:: Source data ::
● ● ● ● ● ● ●

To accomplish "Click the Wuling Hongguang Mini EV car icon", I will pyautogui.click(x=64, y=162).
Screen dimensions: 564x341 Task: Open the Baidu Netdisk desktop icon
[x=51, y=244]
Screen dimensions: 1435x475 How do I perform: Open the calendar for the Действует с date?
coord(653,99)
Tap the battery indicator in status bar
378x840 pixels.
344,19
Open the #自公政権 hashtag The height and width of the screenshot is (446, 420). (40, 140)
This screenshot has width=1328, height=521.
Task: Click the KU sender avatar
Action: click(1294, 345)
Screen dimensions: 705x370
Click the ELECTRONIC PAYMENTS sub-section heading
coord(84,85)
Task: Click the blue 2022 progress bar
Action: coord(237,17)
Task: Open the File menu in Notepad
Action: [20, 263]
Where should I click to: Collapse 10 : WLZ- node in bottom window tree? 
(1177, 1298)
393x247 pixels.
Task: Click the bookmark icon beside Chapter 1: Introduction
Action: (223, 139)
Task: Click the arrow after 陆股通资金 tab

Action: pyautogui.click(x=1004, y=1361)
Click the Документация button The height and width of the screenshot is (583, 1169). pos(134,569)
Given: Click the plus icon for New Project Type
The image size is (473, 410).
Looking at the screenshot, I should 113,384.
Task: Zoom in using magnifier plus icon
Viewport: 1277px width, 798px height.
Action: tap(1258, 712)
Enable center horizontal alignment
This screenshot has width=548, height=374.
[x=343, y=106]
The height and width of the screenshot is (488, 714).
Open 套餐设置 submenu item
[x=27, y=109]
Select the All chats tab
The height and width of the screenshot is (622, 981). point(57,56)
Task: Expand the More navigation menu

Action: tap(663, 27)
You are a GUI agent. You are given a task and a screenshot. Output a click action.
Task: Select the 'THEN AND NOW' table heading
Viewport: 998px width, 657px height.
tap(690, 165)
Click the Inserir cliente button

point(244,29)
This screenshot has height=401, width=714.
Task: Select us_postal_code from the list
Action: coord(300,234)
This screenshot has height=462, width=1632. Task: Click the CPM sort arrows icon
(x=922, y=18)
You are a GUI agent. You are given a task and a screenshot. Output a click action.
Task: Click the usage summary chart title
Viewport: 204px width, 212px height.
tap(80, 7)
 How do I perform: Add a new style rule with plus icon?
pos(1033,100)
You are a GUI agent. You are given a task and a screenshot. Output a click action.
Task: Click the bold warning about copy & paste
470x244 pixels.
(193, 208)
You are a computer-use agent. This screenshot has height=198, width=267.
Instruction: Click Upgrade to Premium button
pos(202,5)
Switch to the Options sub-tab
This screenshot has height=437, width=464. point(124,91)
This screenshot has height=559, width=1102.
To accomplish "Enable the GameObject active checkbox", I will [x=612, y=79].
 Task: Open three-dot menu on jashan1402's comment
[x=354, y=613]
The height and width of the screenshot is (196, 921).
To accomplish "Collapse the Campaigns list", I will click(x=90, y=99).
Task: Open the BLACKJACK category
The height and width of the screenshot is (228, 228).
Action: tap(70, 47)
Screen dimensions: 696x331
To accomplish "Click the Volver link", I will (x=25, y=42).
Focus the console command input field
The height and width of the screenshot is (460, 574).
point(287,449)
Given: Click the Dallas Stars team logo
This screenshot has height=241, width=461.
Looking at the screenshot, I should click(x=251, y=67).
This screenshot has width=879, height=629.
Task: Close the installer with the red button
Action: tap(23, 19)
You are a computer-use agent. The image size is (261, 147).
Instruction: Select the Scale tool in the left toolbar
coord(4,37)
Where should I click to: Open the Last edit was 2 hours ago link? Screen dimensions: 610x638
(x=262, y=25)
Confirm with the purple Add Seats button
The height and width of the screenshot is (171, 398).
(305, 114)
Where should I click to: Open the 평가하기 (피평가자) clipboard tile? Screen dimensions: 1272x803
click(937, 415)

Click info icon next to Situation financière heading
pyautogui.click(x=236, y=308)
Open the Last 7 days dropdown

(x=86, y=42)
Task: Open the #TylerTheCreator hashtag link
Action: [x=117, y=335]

● ● ● ● ● ● ●

:: What the task requires ::
Please copy out the listing word for word, everything from the line containing "Given: Click the Dallas Stars team logo" down to the line containing "pyautogui.click(x=236, y=308)", including both of those lines.

:: Written solution ::
Given: Click the Dallas Stars team logo
This screenshot has height=241, width=461.
Looking at the screenshot, I should click(x=251, y=67).
This screenshot has width=879, height=629.
Task: Close the installer with the red button
Action: tap(23, 19)
You are a computer-use agent. The image size is (261, 147).
Instruction: Select the Scale tool in the left toolbar
coord(4,37)
Where should I click to: Open the Last edit was 2 hours ago link? Screen dimensions: 610x638
(x=262, y=25)
Confirm with the purple Add Seats button
The height and width of the screenshot is (171, 398).
(305, 114)
Where should I click to: Open the 평가하기 (피평가자) clipboard tile? Screen dimensions: 1272x803
click(937, 415)

Click info icon next to Situation financière heading
pyautogui.click(x=236, y=308)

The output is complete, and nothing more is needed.